No doubt call REI, you may even be able to buy a new rainfly. Another thing to keep in mind is that most tents are treated with a flame retardent agent, and you spraying all kinds of stuff on it may negate that. :frown:

mora521
06-21-2009, 05:08 PM
Nikwax makes a few water based products for waterproofing boots.I think they make one that replaces the DWR finish on Gore-Tex items that is applied by washing the item in the washer.

Grannyknot
06-22-2009, 08:24 AM
Mora521 is right, buy the appropriate Nikwax product and wash your fly with it. I know they used to make a product for Silnylon a few years ago.

After you wash it, get a seam sealer, mix it with mineral spirits, and paint it on the seams with a small brush.

ZachMatthews
06-22-2009, 01:22 PM
I coated my older Kelty Zen in ScotchGuard on the outside only, and it has improved the water repellency considerably. However, it did make the fly somewhat stickier when it is folded in the bag; I have to pop the creases out when I set it up now. Kind of a push if you ask me. I think a silicone based product might make that problem even worse.

DWR coatings on waders are engineered in at the factory and once they get damaged (typically by being crushed down by dirt on a microscopic level), they can become ineffective. Wader manufacturers recommend that you wash the waders to remove the dirt which is interfering with the chemical forces repelling the water (Van Der Waals forces, maybe?).

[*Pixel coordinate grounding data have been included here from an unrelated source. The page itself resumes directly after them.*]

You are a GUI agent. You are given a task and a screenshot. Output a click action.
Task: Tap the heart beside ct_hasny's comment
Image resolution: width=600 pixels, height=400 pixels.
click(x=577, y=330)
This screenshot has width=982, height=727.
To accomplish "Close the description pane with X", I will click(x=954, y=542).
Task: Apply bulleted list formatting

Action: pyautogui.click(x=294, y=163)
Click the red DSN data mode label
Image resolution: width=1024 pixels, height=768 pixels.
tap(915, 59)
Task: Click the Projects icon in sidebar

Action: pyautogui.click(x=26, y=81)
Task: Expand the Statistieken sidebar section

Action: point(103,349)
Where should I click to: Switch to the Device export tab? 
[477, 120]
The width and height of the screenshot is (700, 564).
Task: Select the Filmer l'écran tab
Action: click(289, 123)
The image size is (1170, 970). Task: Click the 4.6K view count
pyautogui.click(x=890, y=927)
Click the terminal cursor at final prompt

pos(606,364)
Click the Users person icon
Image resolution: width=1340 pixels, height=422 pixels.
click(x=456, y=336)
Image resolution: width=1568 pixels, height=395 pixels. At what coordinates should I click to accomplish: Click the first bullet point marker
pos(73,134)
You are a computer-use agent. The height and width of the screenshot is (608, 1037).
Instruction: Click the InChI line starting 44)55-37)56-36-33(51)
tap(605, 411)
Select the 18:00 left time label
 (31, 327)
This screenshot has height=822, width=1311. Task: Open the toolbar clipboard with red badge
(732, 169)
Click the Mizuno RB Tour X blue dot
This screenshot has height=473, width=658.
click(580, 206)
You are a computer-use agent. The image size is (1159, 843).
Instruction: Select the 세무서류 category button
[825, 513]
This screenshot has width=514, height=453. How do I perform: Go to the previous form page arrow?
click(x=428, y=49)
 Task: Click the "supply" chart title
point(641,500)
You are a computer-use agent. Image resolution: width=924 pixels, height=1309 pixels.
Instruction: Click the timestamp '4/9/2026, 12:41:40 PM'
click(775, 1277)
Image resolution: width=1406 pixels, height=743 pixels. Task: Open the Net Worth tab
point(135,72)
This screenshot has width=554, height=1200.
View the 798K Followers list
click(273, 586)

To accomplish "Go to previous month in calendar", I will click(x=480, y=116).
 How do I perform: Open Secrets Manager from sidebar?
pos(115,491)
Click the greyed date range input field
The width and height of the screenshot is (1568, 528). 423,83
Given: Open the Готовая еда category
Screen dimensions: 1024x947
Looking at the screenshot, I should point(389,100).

They they recommend that you spray on Revivex liberally, which you should then bake in place by either running a warm iron over the wader or flopping them around in the dryer for about 10 minutes on its lightest setting (but still with a tad of heat).

The same process would probably work for a tent; I would do that rather than use another spray-on product, and I certainly think it would beat silicone, because it would remain breathable. With silicone, you might as well paint the tent in polyurethane, I'd say.

Zach

Grannyknot
06-22-2009, 01:41 PM
Pineman, I was at my local outdoor store during my lunch break and found 2 products that may help your rain fly out:
Nikwax Tech Wash
Nikwax Tent & Gear Proof Spray

I have used their products on all my jackets with good results, however, these were a little more expensive than I remember.

pineman19
06-22-2009, 01:47 PM
Thanks for all the input fellas. Still haven't decided which way to go, but you have presented some good options. The Nikwax products are sold by REI on their website, so I may end up going with them. Since the tent is still in great shape besides it's water shedding ability I will definetly feel it's worth a few bucks in an attempt to keep it going for a few more years.